**TEXT SEGMENT:**

[Begin]

Given a single arbitrary unit vector, what is the best method to compute an arbitrary orthogonal unit vector?

Question

Essentially the same question was asked here, but in a non-programming context. A suggested solution is take { y, -x, 0 }. This would work for all vectors that have an x or y component, but fails if the vector is equal to + or - { 0, 0, 1 }. In this case we would get { 0, 0, 0 }.

My current solution (in c++):

// floating point comparison utilizing epsilon
bool is_equal(float, float);

// ...

vec3 v = /* some unit length vector */

// ...

// Set as a non-parallel vector which we will use to find the 
//   orthogonal vector. Here we choose either the x or y axis.
vec3 orthog;
if( is_equal(v.x, 1.0f) )
  orthog.set(1.0f, 0.0f, 0.0f);
else
  orthog.set(0.0f, 1.0f, 0.0f);

// Find orthogonal vector
orthog = cross(v, orthog);
orthog.normalize(); 

This method works, but I feel that there may be a better method and my searches turn up nothing more.

---

[EDIT]

Just for fun I did a quick code up of naive implementations of each of the suggested answers in c++ and verified they all worked (though some don't always return a unit vector naturally, I added a noramlize() call where needed).

My original idea:

vec3 orthog_peter(vec3 const& v)
{
  vec3 arbitrary_non_parallel_vec = v.x != 1.0f ? vec3(1.0, 0.0f, 0.0f) : vec3(0.0f, 1.0f, 0.0f);
  vec3 orthog = cross(v, arbitrary_non_parallel_vec);

  return normalize( orthog );
}

https://stackoverflow.com/a/19650362/2507444

vec3 orthog_robert(vec3 const& v)
{
  vec3 orthog;
  if(v.x == 0.0f && v.y == 0.0f)
    orthog = vec3(1.0f, 1.0f, 0.0f);
  else if(v.x == 0.0f)
    orthog = vec3(1.0f, v.z / v.y, 1.0f);
  else if(v.y == 0.0f)

[End]

**ENTRIES SHOWN:**
[Begin]

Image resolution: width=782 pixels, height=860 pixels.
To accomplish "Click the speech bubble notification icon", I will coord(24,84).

[End]
[Begin]

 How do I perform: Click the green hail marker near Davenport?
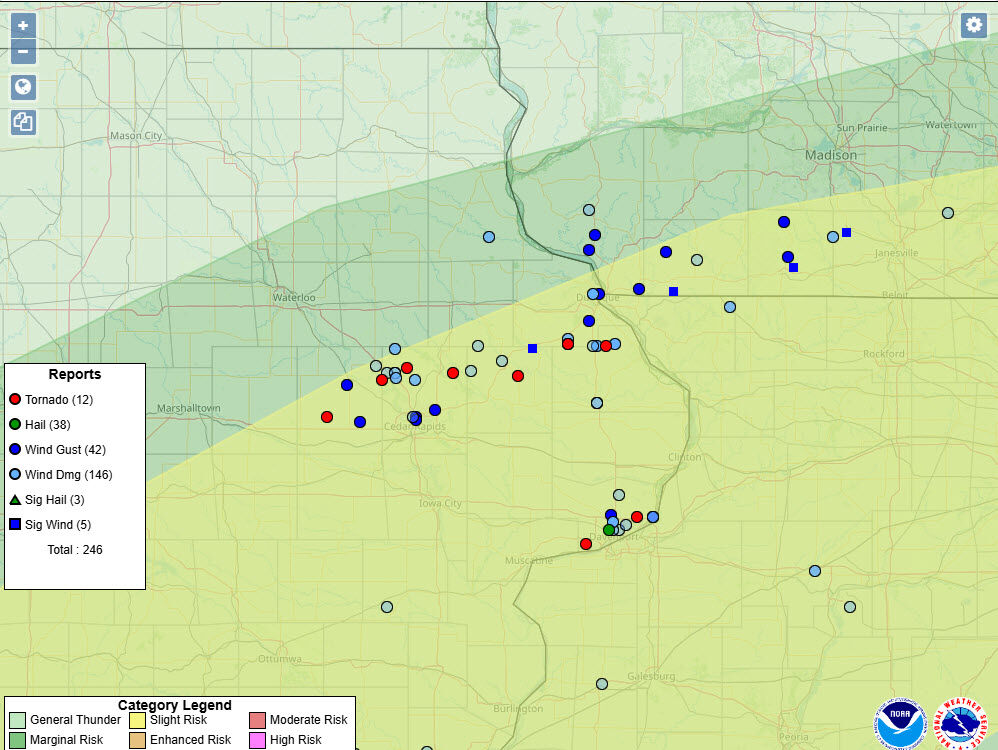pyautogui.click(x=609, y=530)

[End]

**INSTRUCTION 1:**
From the orthogonal vector question, reproduce the passage starting with "orthog.set(1.0f, 0.0f, 0.0f);" and going on through "up nothing more.".
**INSTRUCTION 2:**
Answer these questions from the orthogonal vector question:
(a) What vector does the solution suggested in the non-programming version of the question take?
(b) Which vectors make that suggested solution fail?
(c) In the function orthog_robert, what is orthog set to when both v.x and v.y equal 0.0f?

**WRITTEN ANSWER 1:**
orthog.set(1.0f, 0.0f, 0.0f);
else
  orthog.set(0.0f, 1.0f, 0.0f);

// Find orthogonal vector
orthog = cross(v, orthog);
orthog.normalize(); 

This method works, but I feel that there may be a better method and my searches turn up nothing more.

**WRITTEN ANSWER 2:**
(a) { y, -x, 0 }
(b) Vectors equal to + or - { 0, 0, 1 }
(c) vec3(1.0f, 1.0f, 0.0f)